**Study material**
++++++++++++++++++++

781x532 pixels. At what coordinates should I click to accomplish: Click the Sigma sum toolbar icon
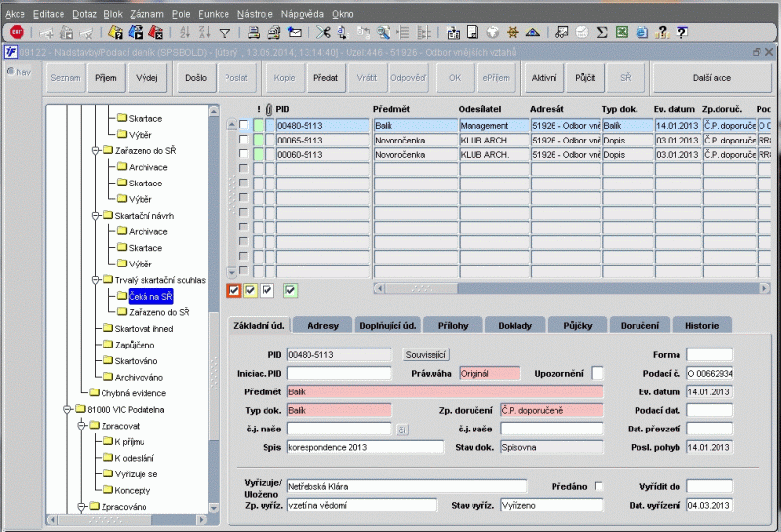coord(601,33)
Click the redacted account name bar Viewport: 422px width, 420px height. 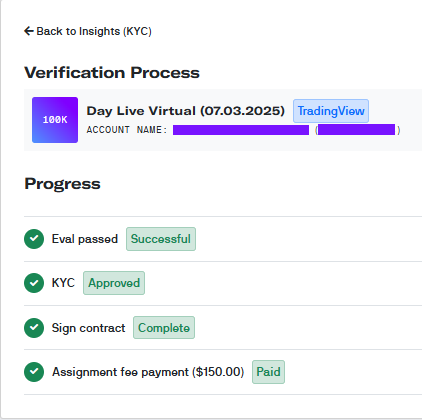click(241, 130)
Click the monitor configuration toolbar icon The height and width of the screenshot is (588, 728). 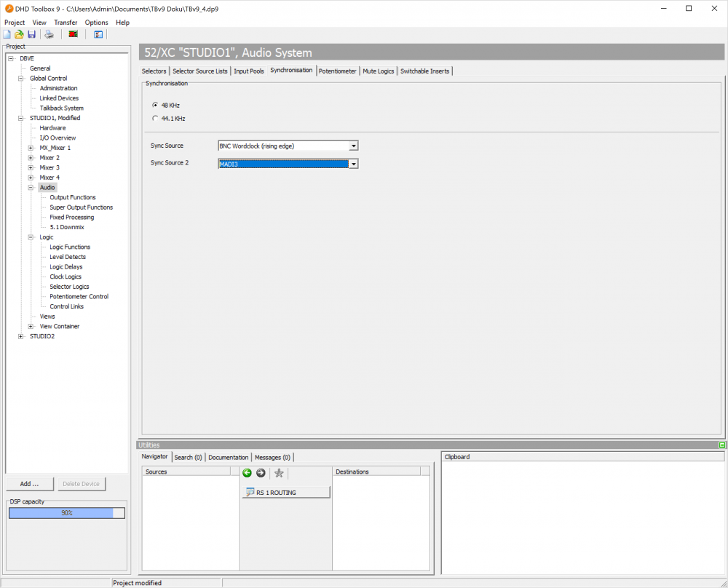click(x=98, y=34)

++++++++++++++++++++

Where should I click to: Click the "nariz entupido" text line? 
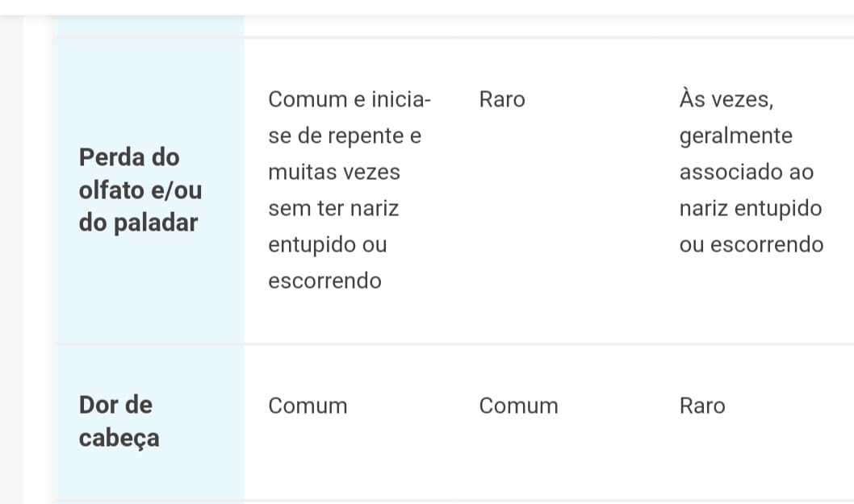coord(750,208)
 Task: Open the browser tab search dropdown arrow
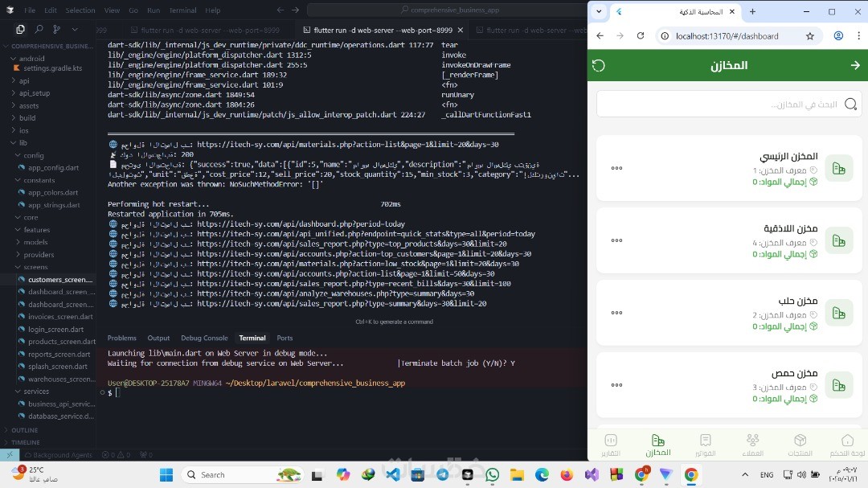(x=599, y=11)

++++++++++++++++++++

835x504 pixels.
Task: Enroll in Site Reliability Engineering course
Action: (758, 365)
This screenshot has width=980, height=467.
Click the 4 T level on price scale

++++++++++++++++++++

**To do**
Out of the data above, give again only the lines starting at the one holding "This screenshot has width=980, height=467." and ending at the one holding "Click the 4 T level on price scale", unchanged.

**Result of this exercise**
This screenshot has width=980, height=467.
Click the 4 T level on price scale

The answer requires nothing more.